The discussion also comes after the Crescent City Council and the Crescent City Harbor District Board of Commissioners — the two other Tri-Agency members — voted on a joint powers agreement sans the offshore wind energy exclusion clause.

On Monday, District 3 Supervisor Chris Howard, one of the county’s two representatives on the Tri-Agency board, confirmed that three of his colleagues were at Saturday’s discussion. While there’s plenty to keep the JPA busy for the next two decades, he said, it’s still the most logical entity to negotiate for community benefits when it comes to offshore wind power.

“We have to be at the table,” Howard told the Outpost. “I think every presenter basically stated that during the two-hour discussion and my hope is that our fellow board members, whatever side of the table they are on… will at least allow the county to participate in these conversations if just merely for the fact of understanding what it means to have a site located off our coast.”

In December 2022 two companies prevailed in a Bureau of Ocean Energy Management lease auction within the 207 square-mile Humboldt Bay Wind Energy Area — Vineyard Offshore and RWE.

Data records:
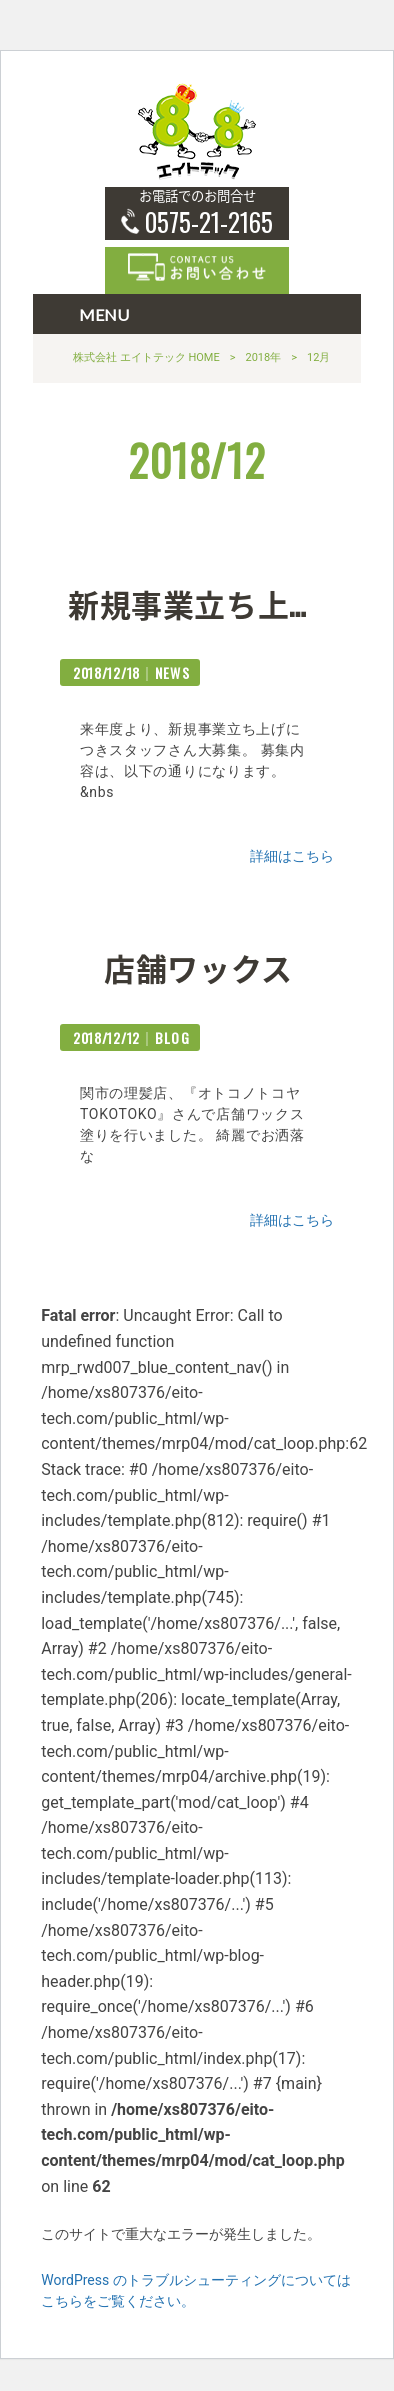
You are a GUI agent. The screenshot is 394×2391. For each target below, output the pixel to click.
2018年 (263, 357)
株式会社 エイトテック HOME (146, 357)
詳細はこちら (292, 856)
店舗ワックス (198, 967)
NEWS (173, 672)
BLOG (173, 1037)
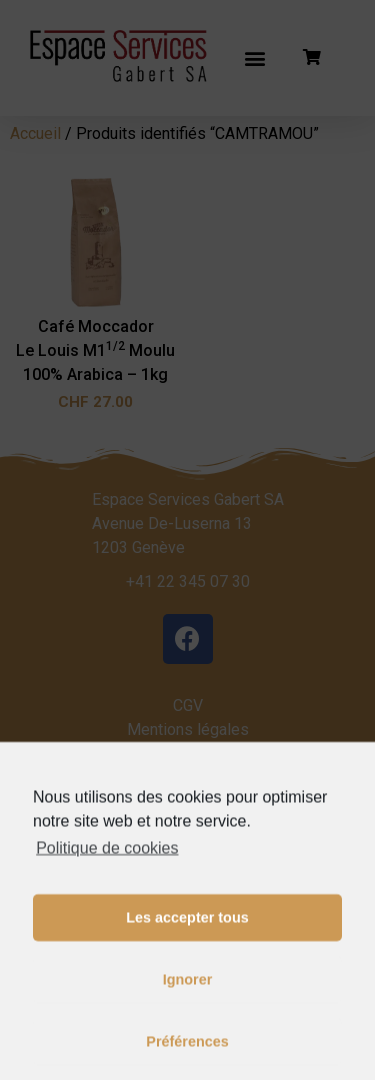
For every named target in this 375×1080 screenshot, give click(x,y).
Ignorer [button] (188, 1029)
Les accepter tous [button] (187, 967)
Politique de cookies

Short problem:
Reproduce the offshore wind passage from "The discussion also" up to and including "energy exclusion clause.", swapping "joint powers agreement" for "cooperative governance agreement".

Output below:
The discussion also comes after the Crescent City Council and the Crescent City Harbor District Board of Commissioners — the two other Tri-Agency members — voted on a cooperative governance agreement sans the offshore wind energy exclusion clause.